Written exercise: Pick up the interview about traffic safety culture below from its last sentence and write what follows.

Start of Text passage

Jesse Bhullar, the State Highway Safety Engineer, has been working at Caltrans for about 20 years in various aspects of traffic safety: investigator, database manager, researcher, and, currently, manager of the Caltrans Strategic Highway Safety program. He is one of four co-leaders (along with OTS's Chris Murphy) of the group overseeing development of the state’s Strategic Highway Safety Plan. He is the Caltrans representative in the group.

What role can the establishment and promotion of a traffic safety culture play in advancing traffic safety goals?
There is a very big role that it can play, but first we have to help people realize there can be such a thing as a traffic safety culture. You can see it in places like France, Australia, Sweden.

What are the obstacles?
The biggest obstacle is the lack of people’s awareness. If I ask my neighbors, friends, family, who are not involved in traffic safety, how many people die on our roadways, their answers are not even close. If people are made aware, they do band together to do something about it, but it’s not easy to promote that awareness. We as traffic engineers, educators, enforcers have collectively not been able to make our case to the public.

End of Text passage
Start of Data extract

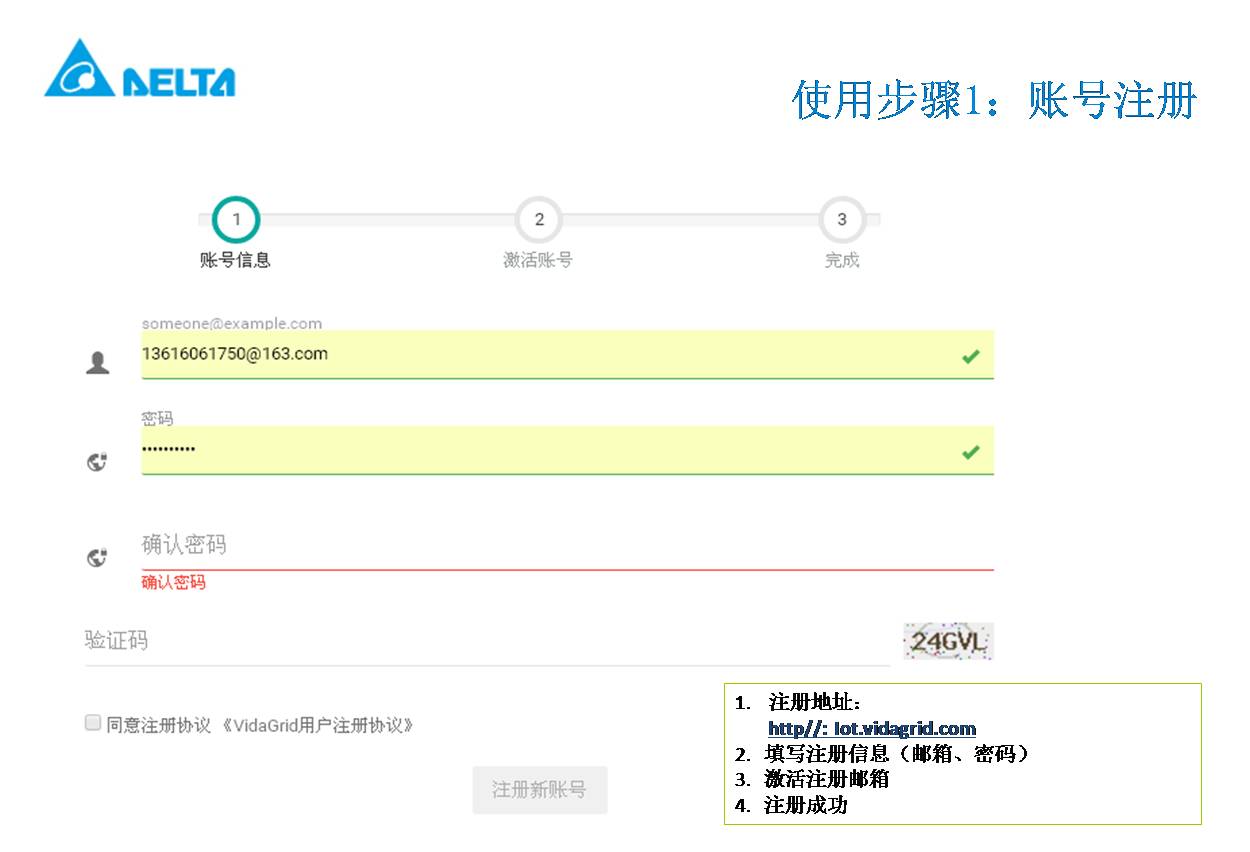Select step 1 circle in progress bar
Viewport: 1250px width, 852px height.
[236, 219]
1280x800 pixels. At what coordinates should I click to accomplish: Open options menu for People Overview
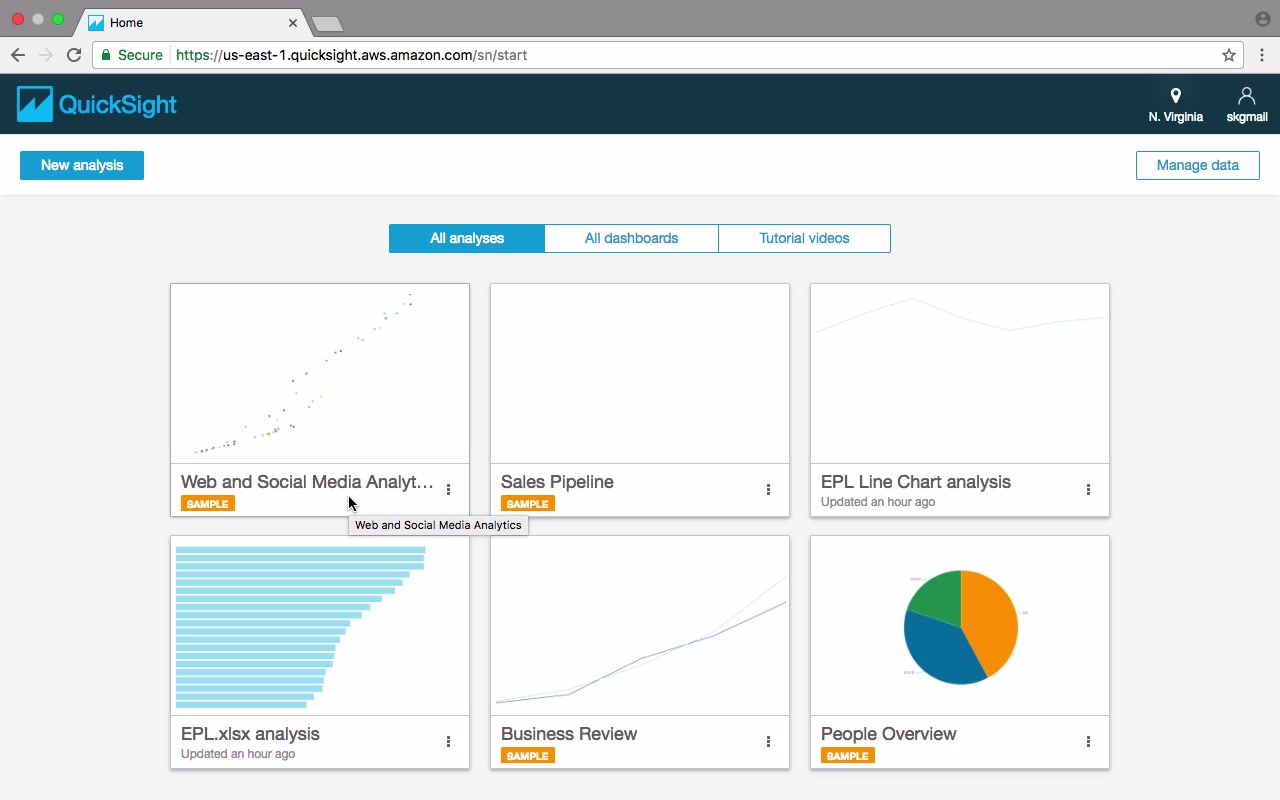pos(1088,742)
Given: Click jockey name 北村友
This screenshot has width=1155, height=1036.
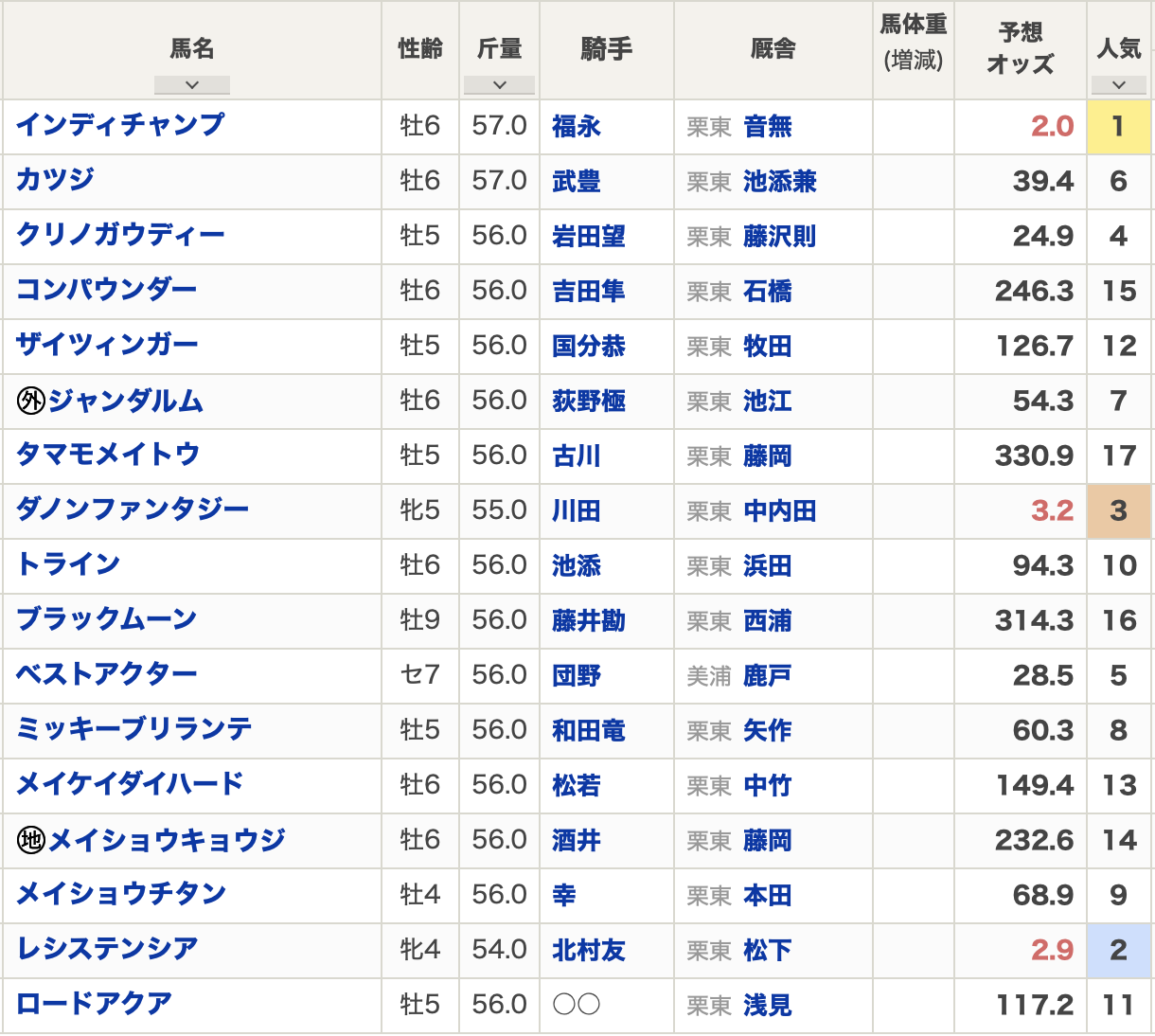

End of Data extract

Reply:
That is the big piece of traffic safety. There are things that we know work, that we know save lives, but because of the lack of awareness of the size of the safety problem, there isn’t support or funding, so we can’t do them—proactive safety, for example.

What are some examples of proactive safety measures?
Take rumble strips. We know they work. As soon as you start to veer off the road, because you’re dozing or you’re distracted, you feel the vibration. That tells you that you’re leaving the road, but you’re only four or five inches off the road so you can steer yourself safely back. If there is no rumble strip, you could be four or five feet off the road before you realize what has happened, and then you over-correct, and that’s where the head-on and running-off-the-road collisions happen.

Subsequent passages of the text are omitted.